Instructions to follow
Rewrite everything in the material from the line containing "Click the 'To" down to its end, replacing "Course Curriculum" with "Course Syllabus" and leaving everything else unchanged. Leave the pictures out of your answer.

Raw data
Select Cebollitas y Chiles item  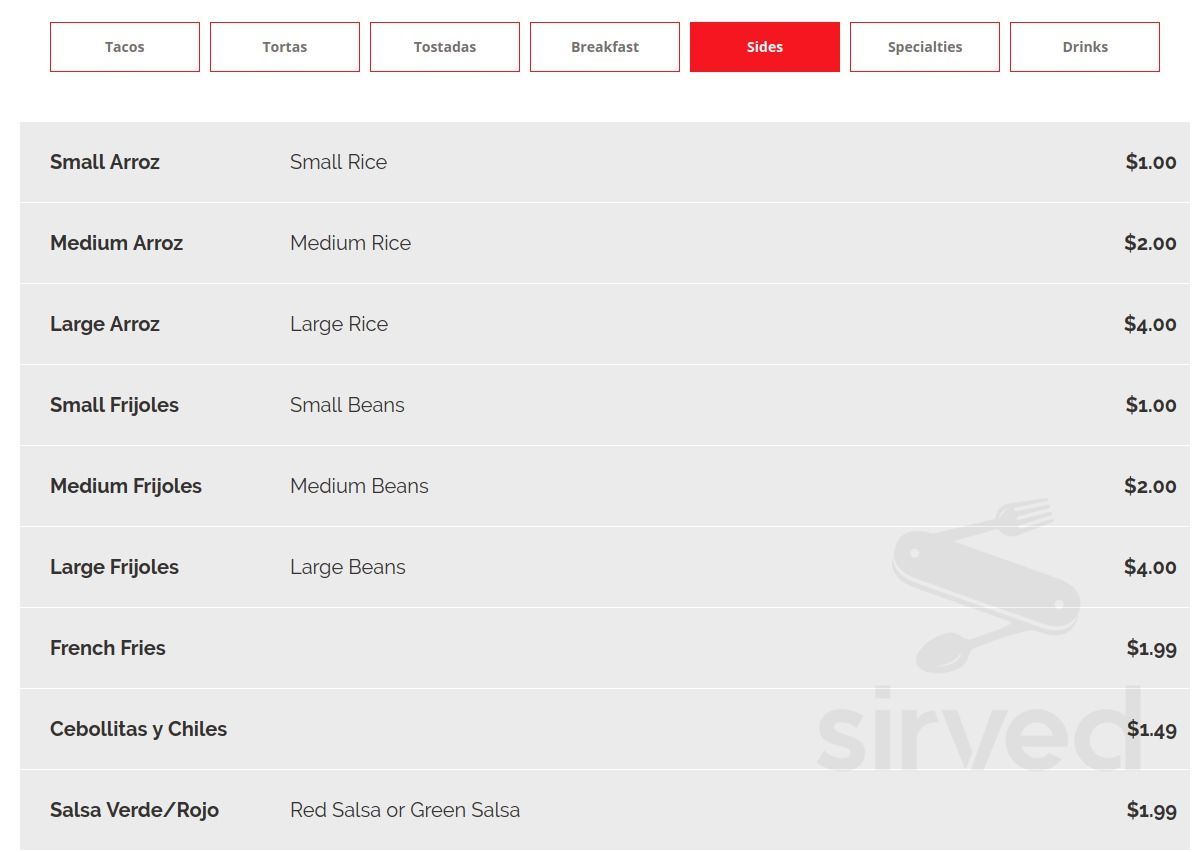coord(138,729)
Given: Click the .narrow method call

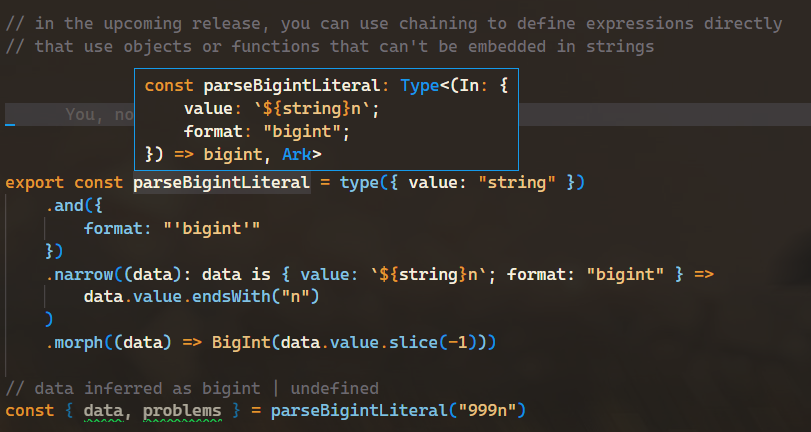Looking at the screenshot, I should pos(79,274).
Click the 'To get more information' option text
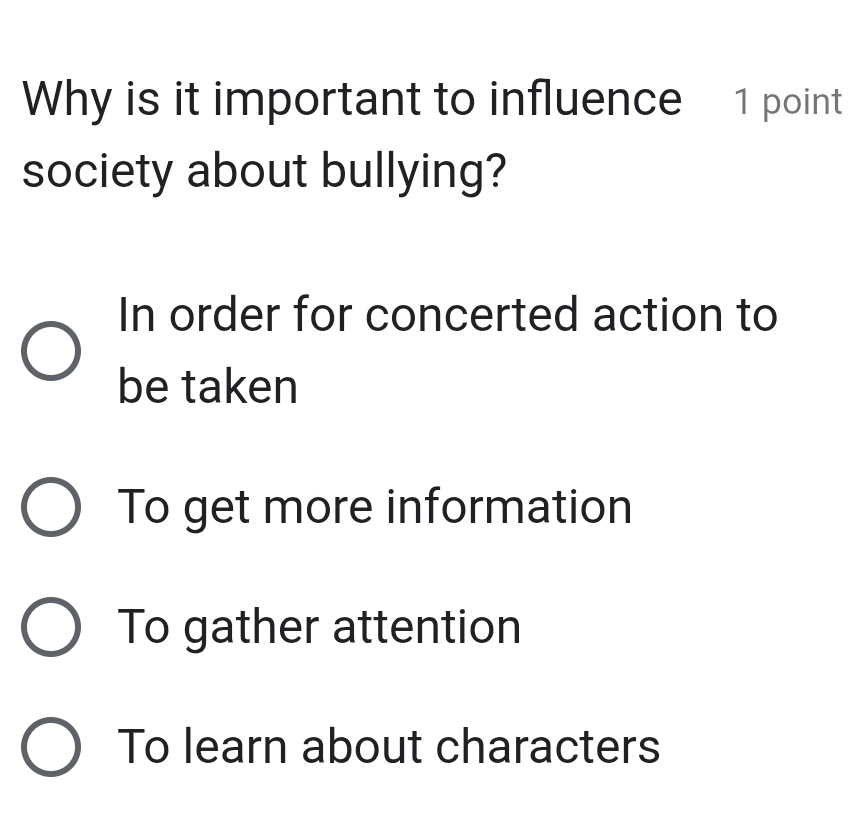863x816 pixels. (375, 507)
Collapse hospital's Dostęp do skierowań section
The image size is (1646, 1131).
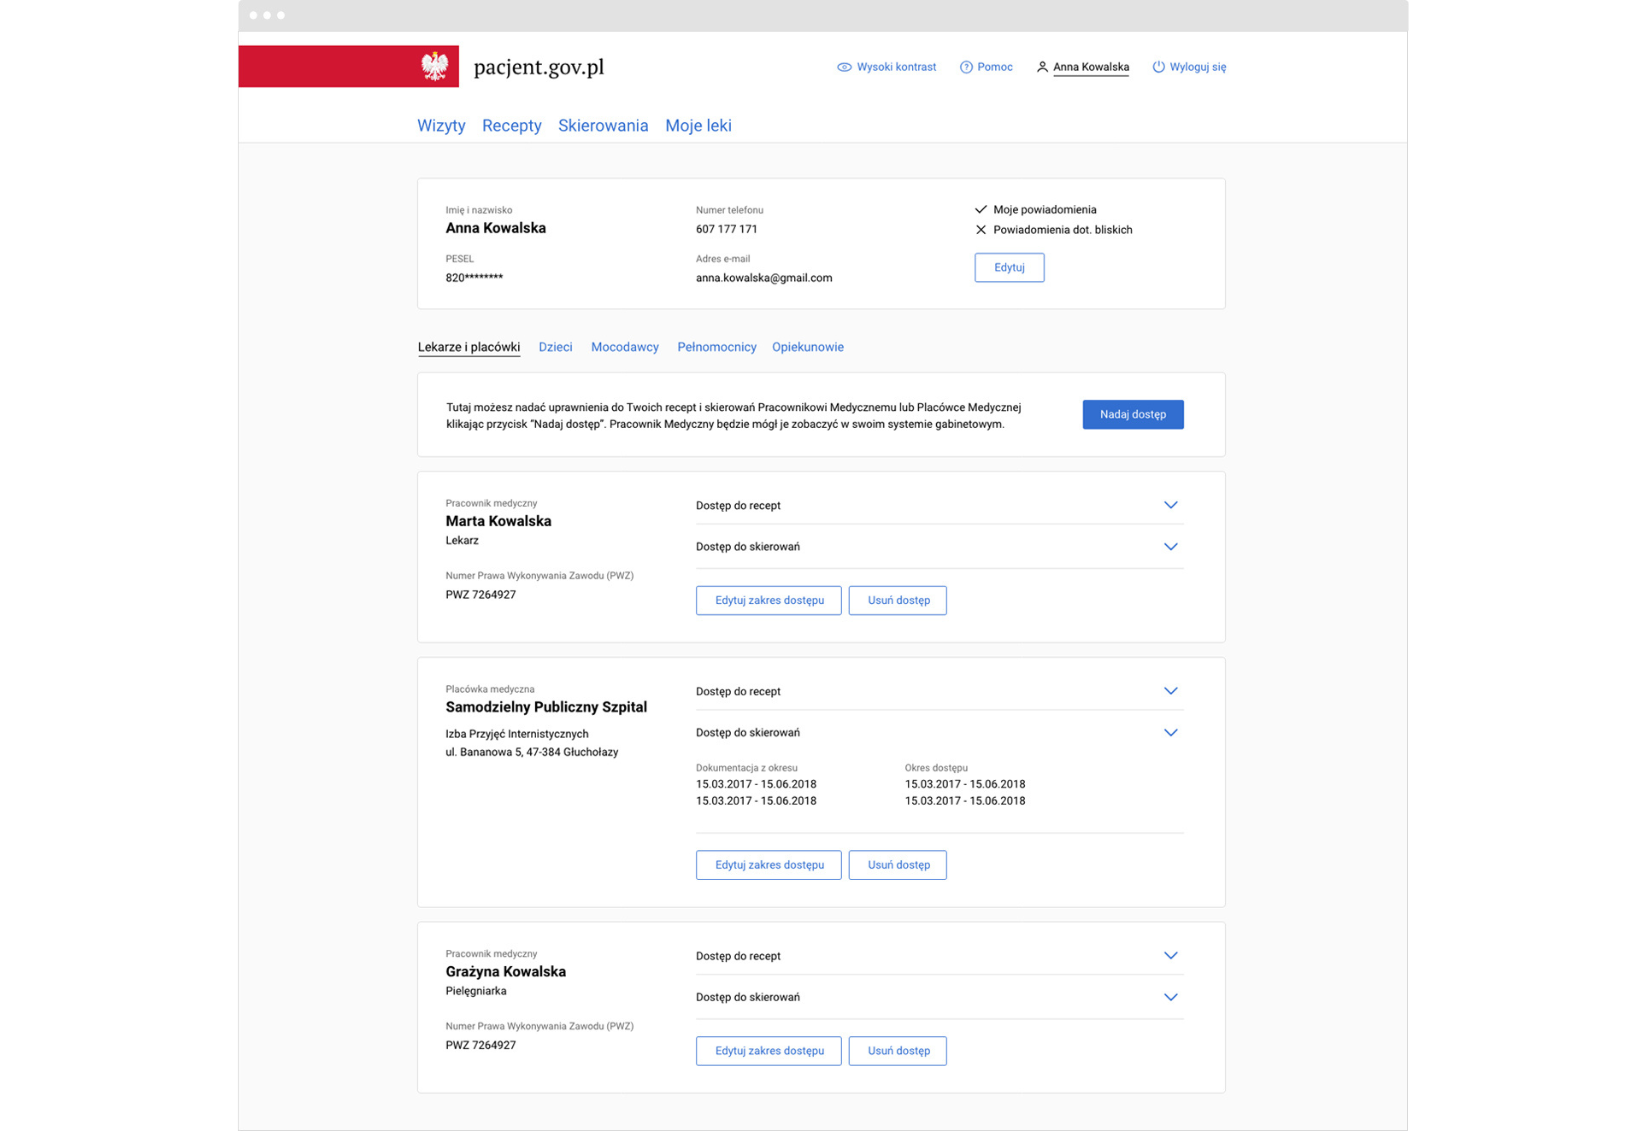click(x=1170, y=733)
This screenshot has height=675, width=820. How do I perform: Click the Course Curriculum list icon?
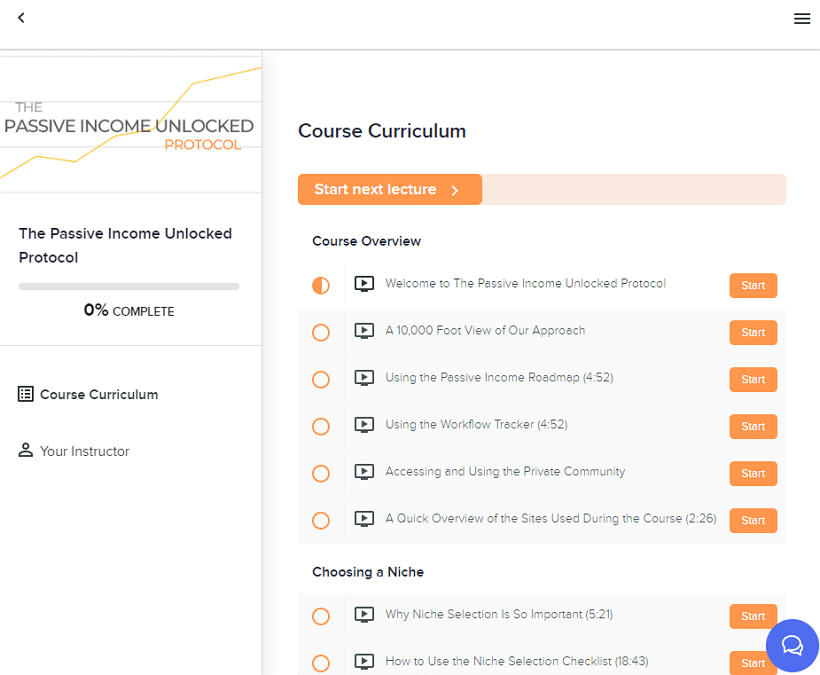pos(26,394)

Solution to this task
Click the 'To get more information' option text
863x816 pixels. (375, 507)
Collapse hospital's Dostęp do skierowań section
The image size is (1646, 1131).
click(x=1170, y=733)
This screenshot has height=675, width=820. How do I perform: Click the Course Syllabus list icon?
pos(26,394)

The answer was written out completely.